CONSIGNE: Veuillez reproduire les lignes en commençant par la première et en terminant par celle qui contient « click(x=66, y=354) », en remplaçant « Image resolution » par « Screen resolution » sans rien modifier d'autre.

DONNÉES ENREGISTRÉES:

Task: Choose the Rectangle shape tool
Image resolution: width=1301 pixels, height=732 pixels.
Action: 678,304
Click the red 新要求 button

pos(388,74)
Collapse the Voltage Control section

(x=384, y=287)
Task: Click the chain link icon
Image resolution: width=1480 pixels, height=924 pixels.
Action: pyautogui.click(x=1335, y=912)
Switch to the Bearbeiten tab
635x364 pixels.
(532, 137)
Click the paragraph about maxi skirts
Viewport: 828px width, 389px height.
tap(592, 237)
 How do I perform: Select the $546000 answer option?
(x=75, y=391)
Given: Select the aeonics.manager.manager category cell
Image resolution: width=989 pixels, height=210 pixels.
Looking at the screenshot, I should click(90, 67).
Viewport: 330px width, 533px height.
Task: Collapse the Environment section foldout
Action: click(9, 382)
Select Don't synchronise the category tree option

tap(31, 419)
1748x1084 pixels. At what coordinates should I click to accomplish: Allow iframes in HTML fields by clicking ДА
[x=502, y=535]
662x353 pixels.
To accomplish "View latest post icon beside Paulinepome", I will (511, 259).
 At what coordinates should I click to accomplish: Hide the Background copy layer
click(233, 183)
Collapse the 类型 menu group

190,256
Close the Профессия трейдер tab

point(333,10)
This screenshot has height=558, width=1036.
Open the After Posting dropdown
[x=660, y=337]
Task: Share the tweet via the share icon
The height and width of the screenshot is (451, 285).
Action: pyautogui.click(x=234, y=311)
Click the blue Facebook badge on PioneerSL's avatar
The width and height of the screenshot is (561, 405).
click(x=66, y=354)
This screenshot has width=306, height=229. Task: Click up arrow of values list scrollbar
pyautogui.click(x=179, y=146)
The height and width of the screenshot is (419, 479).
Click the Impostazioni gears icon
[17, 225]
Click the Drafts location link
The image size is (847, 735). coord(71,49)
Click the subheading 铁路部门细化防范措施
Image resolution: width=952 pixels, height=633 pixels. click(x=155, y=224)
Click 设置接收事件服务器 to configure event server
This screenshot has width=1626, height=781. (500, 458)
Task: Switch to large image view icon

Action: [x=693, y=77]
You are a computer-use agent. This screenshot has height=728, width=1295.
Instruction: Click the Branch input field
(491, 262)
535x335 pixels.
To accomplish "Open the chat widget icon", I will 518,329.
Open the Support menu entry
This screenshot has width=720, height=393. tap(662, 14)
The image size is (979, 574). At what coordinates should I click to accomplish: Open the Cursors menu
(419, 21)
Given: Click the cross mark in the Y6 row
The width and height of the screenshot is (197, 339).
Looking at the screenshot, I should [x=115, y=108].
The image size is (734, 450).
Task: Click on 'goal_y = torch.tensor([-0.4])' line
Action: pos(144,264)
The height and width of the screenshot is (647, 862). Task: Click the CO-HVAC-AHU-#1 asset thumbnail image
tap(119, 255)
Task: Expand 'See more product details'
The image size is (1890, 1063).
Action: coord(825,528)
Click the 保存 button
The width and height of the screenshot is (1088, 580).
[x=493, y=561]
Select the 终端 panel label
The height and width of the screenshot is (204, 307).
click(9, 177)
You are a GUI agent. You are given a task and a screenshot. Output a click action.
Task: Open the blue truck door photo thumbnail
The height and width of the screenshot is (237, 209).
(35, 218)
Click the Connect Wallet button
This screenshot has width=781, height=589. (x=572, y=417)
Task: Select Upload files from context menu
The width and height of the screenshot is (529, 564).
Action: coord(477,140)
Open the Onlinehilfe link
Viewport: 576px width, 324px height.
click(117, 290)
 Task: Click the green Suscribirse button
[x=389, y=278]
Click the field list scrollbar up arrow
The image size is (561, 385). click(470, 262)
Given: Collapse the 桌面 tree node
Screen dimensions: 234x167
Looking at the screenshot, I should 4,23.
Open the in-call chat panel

RÉPONSE:
Task: Choose the Rectangle shape tool
Screen resolution: width=1301 pixels, height=732 pixels.
Action: 678,304
Click the red 新要求 button

pos(388,74)
Collapse the Voltage Control section

(x=384, y=287)
Task: Click the chain link icon
Screen resolution: width=1480 pixels, height=924 pixels.
Action: pyautogui.click(x=1335, y=912)
Switch to the Bearbeiten tab
635x364 pixels.
(532, 137)
Click the paragraph about maxi skirts
Viewport: 828px width, 389px height.
tap(592, 237)
 How do I perform: Select the $546000 answer option?
(x=75, y=391)
Given: Select the aeonics.manager.manager category cell
Screen resolution: width=989 pixels, height=210 pixels.
Looking at the screenshot, I should click(90, 67).
Viewport: 330px width, 533px height.
Task: Collapse the Environment section foldout
Action: click(9, 382)
Select Don't synchronise the category tree option

tap(31, 419)
1748x1084 pixels. At what coordinates should I click to accomplish: Allow iframes in HTML fields by clicking ДА
[x=502, y=535]
662x353 pixels.
To accomplish "View latest post icon beside Paulinepome", I will (511, 259).
 At what coordinates should I click to accomplish: Hide the Background copy layer
click(233, 183)
Collapse the 类型 menu group

190,256
Close the Профессия трейдер tab

point(333,10)
This screenshot has height=558, width=1036.
Open the After Posting dropdown
[x=660, y=337]
Task: Share the tweet via the share icon
The height and width of the screenshot is (451, 285).
Action: pyautogui.click(x=234, y=311)
Click the blue Facebook badge on PioneerSL's avatar
The width and height of the screenshot is (561, 405).
click(x=66, y=354)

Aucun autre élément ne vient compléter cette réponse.